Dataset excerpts
* * *

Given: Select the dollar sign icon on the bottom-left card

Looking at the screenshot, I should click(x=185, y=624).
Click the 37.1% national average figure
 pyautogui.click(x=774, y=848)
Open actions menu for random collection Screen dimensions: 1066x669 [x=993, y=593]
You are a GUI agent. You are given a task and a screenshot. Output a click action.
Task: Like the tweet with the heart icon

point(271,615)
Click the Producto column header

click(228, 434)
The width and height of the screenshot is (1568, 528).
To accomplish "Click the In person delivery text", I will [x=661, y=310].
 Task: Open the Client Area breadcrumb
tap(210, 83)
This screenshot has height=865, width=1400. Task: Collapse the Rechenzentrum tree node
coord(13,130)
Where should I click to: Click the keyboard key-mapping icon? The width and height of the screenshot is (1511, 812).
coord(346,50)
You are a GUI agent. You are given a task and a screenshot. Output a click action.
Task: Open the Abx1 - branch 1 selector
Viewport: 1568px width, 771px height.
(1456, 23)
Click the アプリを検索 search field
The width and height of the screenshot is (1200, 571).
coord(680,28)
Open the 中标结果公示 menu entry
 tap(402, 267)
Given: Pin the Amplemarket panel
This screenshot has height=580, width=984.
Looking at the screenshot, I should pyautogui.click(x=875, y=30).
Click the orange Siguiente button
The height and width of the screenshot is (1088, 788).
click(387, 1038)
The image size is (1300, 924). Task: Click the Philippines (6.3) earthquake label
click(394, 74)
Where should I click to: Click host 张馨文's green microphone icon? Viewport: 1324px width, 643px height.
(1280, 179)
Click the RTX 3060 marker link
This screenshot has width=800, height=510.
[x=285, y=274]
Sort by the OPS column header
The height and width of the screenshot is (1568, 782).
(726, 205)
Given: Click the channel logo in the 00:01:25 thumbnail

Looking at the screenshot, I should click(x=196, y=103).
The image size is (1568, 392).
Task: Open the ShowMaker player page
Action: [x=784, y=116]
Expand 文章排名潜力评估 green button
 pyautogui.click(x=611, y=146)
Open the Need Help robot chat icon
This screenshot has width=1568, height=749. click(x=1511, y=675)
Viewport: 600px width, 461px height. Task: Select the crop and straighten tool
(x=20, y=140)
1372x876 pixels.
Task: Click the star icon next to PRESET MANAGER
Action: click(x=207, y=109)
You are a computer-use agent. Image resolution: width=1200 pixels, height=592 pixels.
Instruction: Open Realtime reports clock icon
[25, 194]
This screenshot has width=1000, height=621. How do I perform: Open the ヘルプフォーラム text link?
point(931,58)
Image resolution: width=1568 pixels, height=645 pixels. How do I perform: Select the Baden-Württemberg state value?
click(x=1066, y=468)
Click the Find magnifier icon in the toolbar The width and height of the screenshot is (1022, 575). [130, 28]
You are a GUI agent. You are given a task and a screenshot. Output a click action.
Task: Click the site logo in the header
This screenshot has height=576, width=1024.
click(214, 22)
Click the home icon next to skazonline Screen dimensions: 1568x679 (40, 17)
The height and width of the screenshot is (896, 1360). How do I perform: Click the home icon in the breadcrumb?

* * *

WHAT THIS TASK INVOLVES
This exercise calls for the entries to be restated exactly.

SOLUTION FOR THIS EXERCISE
Given: Select the dollar sign icon on the bottom-left card

Looking at the screenshot, I should click(x=185, y=624).
Click the 37.1% national average figure
 pyautogui.click(x=774, y=848)
Open actions menu for random collection Screen dimensions: 1066x669 [x=993, y=593]
You are a GUI agent. You are given a task and a screenshot. Output a click action.
Task: Like the tweet with the heart icon

point(271,615)
Click the Producto column header

click(228, 434)
The width and height of the screenshot is (1568, 528).
To accomplish "Click the In person delivery text", I will [x=661, y=310].
 Task: Open the Client Area breadcrumb
tap(210, 83)
This screenshot has height=865, width=1400. Task: Collapse the Rechenzentrum tree node
coord(13,130)
Where should I click to: Click the keyboard key-mapping icon? The width and height of the screenshot is (1511, 812).
coord(346,50)
You are a GUI agent. You are given a task and a screenshot. Output a click action.
Task: Open the Abx1 - branch 1 selector
Viewport: 1568px width, 771px height.
(1456, 23)
Click the アプリを検索 search field
The width and height of the screenshot is (1200, 571).
coord(680,28)
Open the 中标结果公示 menu entry
 tap(402, 267)
Given: Pin the Amplemarket panel
This screenshot has height=580, width=984.
Looking at the screenshot, I should pyautogui.click(x=875, y=30).
Click the orange Siguiente button
The height and width of the screenshot is (1088, 788).
click(387, 1038)
The image size is (1300, 924). Task: Click the Philippines (6.3) earthquake label
click(394, 74)
Where should I click to: Click host 张馨文's green microphone icon? Viewport: 1324px width, 643px height.
(1280, 179)
Click the RTX 3060 marker link
This screenshot has width=800, height=510.
[x=285, y=274]
Sort by the OPS column header
The height and width of the screenshot is (1568, 782).
(726, 205)
Given: Click the channel logo in the 00:01:25 thumbnail

Looking at the screenshot, I should click(x=196, y=103).
The image size is (1568, 392).
Task: Open the ShowMaker player page
Action: [x=784, y=116]
Expand 文章排名潜力评估 green button
 pyautogui.click(x=611, y=146)
Open the Need Help robot chat icon
This screenshot has width=1568, height=749. click(x=1511, y=675)
Viewport: 600px width, 461px height. Task: Select the crop and straighten tool
(x=20, y=140)
1372x876 pixels.
Task: Click the star icon next to PRESET MANAGER
Action: click(x=207, y=109)
You are a computer-use agent. Image resolution: width=1200 pixels, height=592 pixels.
Instruction: Open Realtime reports clock icon
[25, 194]
This screenshot has width=1000, height=621. How do I perform: Open the ヘルプフォーラム text link?
point(931,58)
Image resolution: width=1568 pixels, height=645 pixels. How do I perform: Select the Baden-Württemberg state value?
click(x=1066, y=468)
Click the Find magnifier icon in the toolbar The width and height of the screenshot is (1022, 575). [130, 28]
You are a GUI agent. You are given a task and a screenshot. Output a click action.
Task: Click the site logo in the header
This screenshot has height=576, width=1024.
click(214, 22)
Click the home icon next to skazonline Screen dimensions: 1568x679 (40, 17)
The height and width of the screenshot is (896, 1360). How do I perform: Click the home icon in the breadcrumb?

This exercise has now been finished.